Google is out executing Apple lately. - Holmes

With the public release of Google Music, the redesign of Gmail and other properties, and the open source release of Android 4.0 Google seems to be out executing Apple lately. Thoughts? Seems like the ship has been righted since Page took over.
======
jhacks
I think Google failed pretty hard with their Galaxy Nexus release.

It could have been right up against the iPhone 4s, but it's still not out in
the US and only came out on the 17th in the UK.

They also have not really marketed it well either. I think they've botched
what could have been a strong release against Apple. However, they fail to
create any real buzz outside those who were already interested to begin with.

For instance, I've gone into countless stores (Verizon, Radio Shack, Bestbuy,
etc.) and no one working has even heard of the phone.

What is with that?

Something that is meant to be a direct competitor with the iPhone... a true
"Google" phone and it's completely unknown?

Yet EVERYONE knows about the iPhone.

Androids are a dime a dozen, even if the Galaxy Nexus isn't.. Yet Google has
failed big time, thus far anyway, at marketing that one.

------
geoffhill
I don't know... Google has been getting a lot of flak for their recent over-
minimalist design choices in the new Google Reader and Gmail.

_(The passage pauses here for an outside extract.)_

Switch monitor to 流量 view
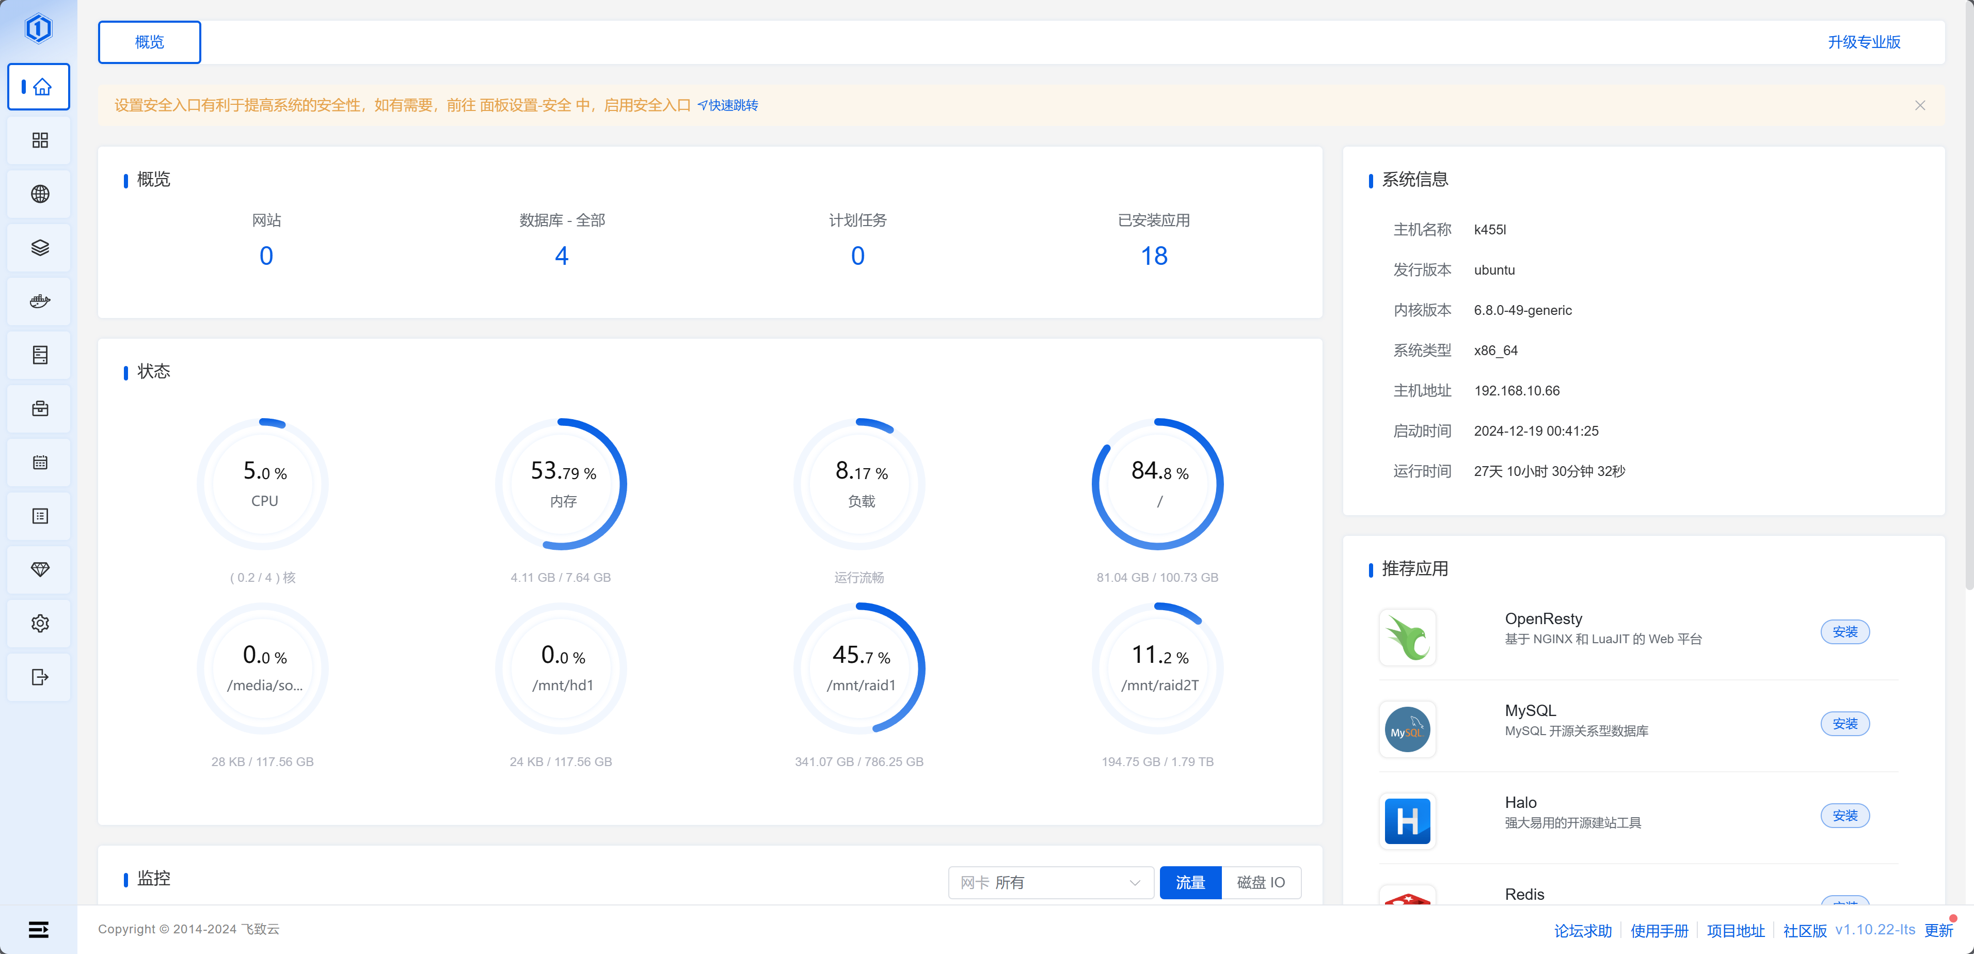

And a lot of
people seem to be impressed with Apple's iCloud web apps (but I can't speak to
them, not having used them).

But Apple loses the execution argument just on Lion's window management alone.

------
bkbleikamp
Open sourcing an operating system as nothing to do with executing well.

Releasing a music product with serious UX issues isn't that impressive.

The Gmail redesign is nice. But not in direct competition to Apple.